This Policy describes how Kuaklabs processes the personal data of users of kuaklabs.com and of the browser extensions Grok AutoKuak, Flow AutoKuak, ChatGPT AutoKuak and TubeKRadar, in accordance with the GDPR (EU 2016/679), the Spanish LOPDGDD (Organic Law 3/2018) and the LSSI-CE (Law 34/2002). Full controller identification details in the Legal Notice. Contact: hello@kuaklabs.com.
1. Data we process
- Account data: email, name and, where applicable, public profile picture obtained when you sign in with Google.
- Subscription data: plan, status, next renewal date and internal identifiers used to sync with the payment gateway.
- Anonymous identifiers: if you use the extension without an account, we assign a pseudonymous identifier to apply Free Plan limits.
- Usage data: daily aggregate counters per tool (prompts in Grok/Flow/ChatGPT and TubeKRadar scans) that reset at 00:00 UTC and are used exclusively to enforce plan quotas.
- Technical data: IP address, user-agent and access logs kept in server logs.
Kuaklabs does not process: passwords (authentication is exclusively via Google OAuth), the content of your prompts or texts captured by the extension (they travel directly between your browser and the chosen service —Grok, Flow, ChatGPT, YouTube— without passing through Kuaklabs servers), full card or bank account data (Stripe processes them in its PCI-DSS environment) or special category data under GDPR Art. 9.
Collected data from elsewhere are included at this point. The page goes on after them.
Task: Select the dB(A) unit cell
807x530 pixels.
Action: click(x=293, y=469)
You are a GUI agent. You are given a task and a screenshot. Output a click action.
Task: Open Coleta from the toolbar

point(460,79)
Sites where the extensions operate
- Source (reading prompts delimited with
[INI]and[FIN]markers): chatgpt.com, claude.ai, gemini.google.com, grok.com, x.com, labs.google. Only the text you have delimited is read. - Destination (sending prompts and downloading results): grok.com / x.com (Grok AutoKuak), labs.google on Flow/Veo routes (Flow AutoKuak) and chatgpt.com (ChatGPT AutoKuak).
- YouTube (TubeKRadar): www.youtube.com / youtube.com. Processes only public data visible on the page.
2. Legal bases and purposes
| Purpose | Legal basis (GDPR) |
|---|---|
| Create and maintain the account, authenticate, apply plan quotas and unlock Pro features | Art. 6(1)(b) — contract performance |
| Process payments and subscriptions | Art. 6(1)(b) — contract performance; Art. 6(1)(c) — tax and accounting obligations |
| Operational communications (sign-up, receipts, reminders, change notices) | Art. 6(1)(b) — contract performance |
| Fraud and abuse prevention | Art. 6(1)(f) — legitimate interest |
| Compliance with legal obligations (invoicing, requests from authorities) | Art. 6(1)(c) — legal obligation |
Kuaklabs does not perform automated decisions with legal effects (GDPR Art. 22), does not build advertising profiles and does not use third-party analytics or advertising tools.
3. Recipients and international transfers
- Google — identity provider (OAuth).
- Stripe — payment gateway.
- Third-party AI and video services — xAI (Grok), Google LLC (Flow/Veo), OpenAI (ChatGPT) and, as sources, Anthropic (claude.ai) and Google (gemini.google.com). Content travels directly from your browser to those services; their use is governed by each provider’s policies.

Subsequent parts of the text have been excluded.